Your goal: From the excerpt on γ-PGA production, extract the passage starting at "Figure 2. Response" and ending at "and citric acid.".

Figure 2. Response surface and contour plots of poly(γ-glutamic acid) production by Bacillus sp. FBL-2 showing the mutual interactions of independent parameters. Other variables except for two variables in each figure were maintained at center point level. (A), sucrose and L-glutamic acid; (B), sucrose and yeast extract; (C), sucrose and citric acid; (D), L-glutamic acid and yeast extract; (E), L-glutamic acid and citric acid; (F), yeast extract and citric acid.

Fig. 3 shows the profiles of cell growth, γ-PGA production, viscosity, and productivity when Bacillus sp. FBL-2 was cultured under the optimized medium factors, and it was observed the cells were very quickly grown within 12 h of incubation period with maximum DCW of 1.28 g/l. There was no decline in the growth after 12 h, which suggests the optimized medium with sufficient amounts of L-glutamic acid and sucrose. The experiment was conducted for only 12 h and maximum production of 44.04 g/l γ-PGA was obtained with 19.59 cP viscosity. This amount of γ-PGA production under the optimized condition was almost similar to the predicted γ-PGA production (43.52 g/l). γ-PGA production was not considerably increased after 12 h probably because this fermentation was performed under the flask cultivation (data not shown). On the other hand, the maximum γ-PGA production using the non-optimized medium was only 3.96 g/l with 19.11 cP viscosity. From the above results, it can be concluded that a significant improvement (11.12-fold) in the production of γ-PGA was achieved using sucrose and yeast extract as carbon and nitrogen sources within a lesser incubation period (Table 5). The close relationship between the predicted and experimental response values from the investigation demonstrated the validity and acceptability of the statistical model for the optimization of the medium nutrients, allowing for maximum yields.

Table 5 . Poly(γ-glutamic acid) fermentation results of Bacillus sp. FBL-2 cultured by using non-optimized and optimized medium components..

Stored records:
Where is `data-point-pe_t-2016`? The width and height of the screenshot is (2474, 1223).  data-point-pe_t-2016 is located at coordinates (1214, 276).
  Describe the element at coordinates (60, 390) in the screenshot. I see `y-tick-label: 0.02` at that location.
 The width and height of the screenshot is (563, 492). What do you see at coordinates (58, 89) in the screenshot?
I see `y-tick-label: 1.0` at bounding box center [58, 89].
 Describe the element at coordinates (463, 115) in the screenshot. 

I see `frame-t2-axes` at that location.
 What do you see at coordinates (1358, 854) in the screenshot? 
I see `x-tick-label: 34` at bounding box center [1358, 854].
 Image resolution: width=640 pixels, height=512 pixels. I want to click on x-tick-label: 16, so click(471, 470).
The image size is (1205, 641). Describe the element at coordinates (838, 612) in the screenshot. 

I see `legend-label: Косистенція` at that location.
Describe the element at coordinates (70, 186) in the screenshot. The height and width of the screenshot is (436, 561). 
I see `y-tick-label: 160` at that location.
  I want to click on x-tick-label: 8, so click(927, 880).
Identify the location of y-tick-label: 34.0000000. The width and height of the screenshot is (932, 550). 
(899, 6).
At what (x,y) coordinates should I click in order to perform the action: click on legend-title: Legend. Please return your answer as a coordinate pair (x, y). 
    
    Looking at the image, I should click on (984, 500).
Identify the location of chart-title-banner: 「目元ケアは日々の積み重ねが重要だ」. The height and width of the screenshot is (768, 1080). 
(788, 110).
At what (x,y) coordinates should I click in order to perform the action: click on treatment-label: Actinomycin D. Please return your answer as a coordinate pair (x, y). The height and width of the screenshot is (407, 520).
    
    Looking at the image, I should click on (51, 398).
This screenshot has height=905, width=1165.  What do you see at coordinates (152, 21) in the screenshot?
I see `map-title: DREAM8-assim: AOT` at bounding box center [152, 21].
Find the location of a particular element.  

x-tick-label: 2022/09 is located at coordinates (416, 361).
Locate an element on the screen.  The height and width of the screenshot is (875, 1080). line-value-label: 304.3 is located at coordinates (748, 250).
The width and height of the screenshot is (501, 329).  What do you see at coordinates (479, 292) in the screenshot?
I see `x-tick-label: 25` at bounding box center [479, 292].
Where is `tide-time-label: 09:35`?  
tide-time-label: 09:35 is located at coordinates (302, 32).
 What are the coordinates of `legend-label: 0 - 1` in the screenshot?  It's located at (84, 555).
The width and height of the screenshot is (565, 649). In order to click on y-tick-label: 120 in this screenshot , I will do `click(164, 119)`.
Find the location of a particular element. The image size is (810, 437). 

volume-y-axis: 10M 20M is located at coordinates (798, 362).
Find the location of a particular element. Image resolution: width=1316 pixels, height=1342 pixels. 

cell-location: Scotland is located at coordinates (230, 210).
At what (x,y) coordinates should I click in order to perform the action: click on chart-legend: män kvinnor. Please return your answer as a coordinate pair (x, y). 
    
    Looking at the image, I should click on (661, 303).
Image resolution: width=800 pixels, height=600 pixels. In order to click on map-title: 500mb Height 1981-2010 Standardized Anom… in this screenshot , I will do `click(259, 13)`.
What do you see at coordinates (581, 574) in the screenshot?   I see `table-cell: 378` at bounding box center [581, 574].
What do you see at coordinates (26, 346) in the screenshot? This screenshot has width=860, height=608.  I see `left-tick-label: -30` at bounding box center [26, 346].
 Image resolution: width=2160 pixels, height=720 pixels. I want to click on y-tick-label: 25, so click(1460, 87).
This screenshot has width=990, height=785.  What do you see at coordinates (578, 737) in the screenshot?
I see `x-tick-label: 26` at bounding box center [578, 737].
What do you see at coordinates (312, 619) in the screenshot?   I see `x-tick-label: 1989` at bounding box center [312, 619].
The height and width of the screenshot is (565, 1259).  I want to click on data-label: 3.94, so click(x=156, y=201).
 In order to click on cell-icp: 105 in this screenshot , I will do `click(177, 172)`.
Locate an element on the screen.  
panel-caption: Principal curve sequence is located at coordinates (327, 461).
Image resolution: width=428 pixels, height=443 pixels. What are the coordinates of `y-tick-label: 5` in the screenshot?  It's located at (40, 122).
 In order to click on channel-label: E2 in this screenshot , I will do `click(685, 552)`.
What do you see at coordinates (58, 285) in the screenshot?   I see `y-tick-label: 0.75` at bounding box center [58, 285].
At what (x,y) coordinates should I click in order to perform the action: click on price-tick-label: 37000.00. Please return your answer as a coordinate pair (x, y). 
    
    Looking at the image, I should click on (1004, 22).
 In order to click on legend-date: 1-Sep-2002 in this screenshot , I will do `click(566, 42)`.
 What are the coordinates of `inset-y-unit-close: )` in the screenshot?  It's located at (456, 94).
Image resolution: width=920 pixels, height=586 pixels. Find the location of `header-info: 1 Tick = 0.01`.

Response to the task:
Figure 2. Response surface and contour plots of poly(γ-glutamic acid) production by Bacillus sp. FBL-2 showing the mutual interactions of independent parameters. Other variables except for two variables in each figure were maintained at center point level. (A), sucrose and L-glutamic acid; (B), sucrose and yeast extract; (C), sucrose and citric acid; (D), L-glutamic acid and yeast extract; (E), L-glutamic acid and citric acid; (F), yeast extract and citric acid.